I was in denial the whole day. Normally, a person would have to grandfathers. I only managed to see 1 and I cherish it. I really do.. He was a strong man, a very strong man. It was so emotional for the whole family. He went in his sleep so we wasn't with him when he was meeting Malaikah Izrail. It pained me knowing that. But the fact that he went in his sleep, calmed me.

It was horrible. My uncle came down from Changi with guards by his side. It was like in any malay TV series but this time, it was my life. It was horrible. I keep looking out for the heaves from his chest to check if he was still breathing. Because he was a joker, I kept thinking that he will spring back to his normal self and actually laughed at us because he fooled us. And when he was already six feet under, I keep asking myself "what if(s)". And everytime I istighfar, I keep reminiscing those stuff. Is this how I mourn, is this how I redha? It was the hardest goodbye for me. It really was.

He had been staying with us fro the last 5 years. He pampered us so so much. He'll buy us food, and candies and drink. He'll give us extra pocket money. He was around all the time. But the last few weeks, he was super cranky. We all thought it was a phase. He will get over it someday.. My dad bought a new fan for him because the last one was out of order. My dad bought a new tv so we wouldn't argue with him because he only watches one channel - Sensasi. But he could only use the fan twice and he didn't even get to see the tv we bought. The day before his death, he was in bed ALL DAY LONG. It was weird but maybe because he was sick - he had fever the day before - so we thought that it is normal. And the next day we knew, he was gone. When my mum discovered, his body was still warm. So it wasn't long since he met Izrail. It was so sad.
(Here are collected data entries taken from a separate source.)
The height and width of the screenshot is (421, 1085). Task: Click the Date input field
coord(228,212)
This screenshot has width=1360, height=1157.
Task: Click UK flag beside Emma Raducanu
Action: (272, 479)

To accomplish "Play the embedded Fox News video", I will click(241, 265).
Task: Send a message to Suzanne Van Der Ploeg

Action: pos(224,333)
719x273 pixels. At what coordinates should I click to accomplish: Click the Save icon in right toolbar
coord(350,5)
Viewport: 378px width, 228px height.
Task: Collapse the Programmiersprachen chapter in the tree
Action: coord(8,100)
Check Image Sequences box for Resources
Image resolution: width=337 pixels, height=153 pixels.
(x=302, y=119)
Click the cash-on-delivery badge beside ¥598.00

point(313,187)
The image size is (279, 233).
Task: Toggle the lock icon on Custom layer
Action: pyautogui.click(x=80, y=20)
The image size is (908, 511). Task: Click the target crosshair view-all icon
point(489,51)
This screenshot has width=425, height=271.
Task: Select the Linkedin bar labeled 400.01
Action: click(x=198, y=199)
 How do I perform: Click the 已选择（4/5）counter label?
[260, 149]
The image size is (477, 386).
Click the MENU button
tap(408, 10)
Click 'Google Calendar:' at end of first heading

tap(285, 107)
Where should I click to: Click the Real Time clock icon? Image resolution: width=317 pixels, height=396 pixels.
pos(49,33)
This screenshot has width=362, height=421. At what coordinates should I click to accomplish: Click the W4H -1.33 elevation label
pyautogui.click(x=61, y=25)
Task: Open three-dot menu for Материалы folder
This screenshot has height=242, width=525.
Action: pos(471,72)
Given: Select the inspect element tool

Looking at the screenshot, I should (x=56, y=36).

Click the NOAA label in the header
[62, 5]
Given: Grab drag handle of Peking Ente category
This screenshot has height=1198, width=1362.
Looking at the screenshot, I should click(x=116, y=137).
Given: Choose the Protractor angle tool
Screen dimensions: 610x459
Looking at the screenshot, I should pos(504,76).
I checked on him everynight for 'signs'. I didn't know what I was thinking back then. I just couldn't bear because he looked so weak and that night, I didn't do it. I am not blaming myself but if only.... If only...

I'll always remember him. I will always be reminded of him and I hope he is doing well. I know he will be, insyaAllah amin amin amin.



2) On the day Atuk left, I was called for a job attachment. So, I am on attachment with Teater Kami (ltd) together with Qayyum and it had been so fun so far. It is also the craziest. Going back home at 11+. But it brought back Newton memories. The place that I am interning at is at Cairnhill Road. Remember Cairnhill CC?! Aaaaah, good times. It was just around the corner, about 5-10 minutes walk. The ambience was so so nice I really loved it.

Everybody was nice too. It was a small family but it was enough. Everybody know each other, ties was rekindled and new ties were formed. They were very welcoming and very friendly. And everyone has a funny bone, subhanallah. Their sarcasm, when you don't know them might hurt but really, it is just the way they interact. Everyone was loud and fun but they were very professional.

We open and close every rehearsals with Surah Al-Fatehah and it reminded of the exco meetings, the school and Irsyad. I really really miss Irsyad and my girls. ): When are we meeting? I hope soon...

AND I FOUND THE LOVE I HAVE FOR MALAY BACK. IT WAS BURIED DEEP BUT LOVE STILL PREVAIL. <3


3) Drama is also a havoc. Due dates EVERYWHERE. Thankfully I found an instructor. THANKFULLY I have a very supportive comm members. Thankfully everyone is cooperative! I cannot thank you enough but I really love love everyone of them.

Student Life Activities Fiesta (SLA) in coming up. Preview of the show is so so near. Very very nervous. Needed to cancel a show slot. Things to settle. /sigh



Ya Allah. I really need to borrow your strength. Guide me to the correct path and don't let the shaytans rule my heart and head. Amin.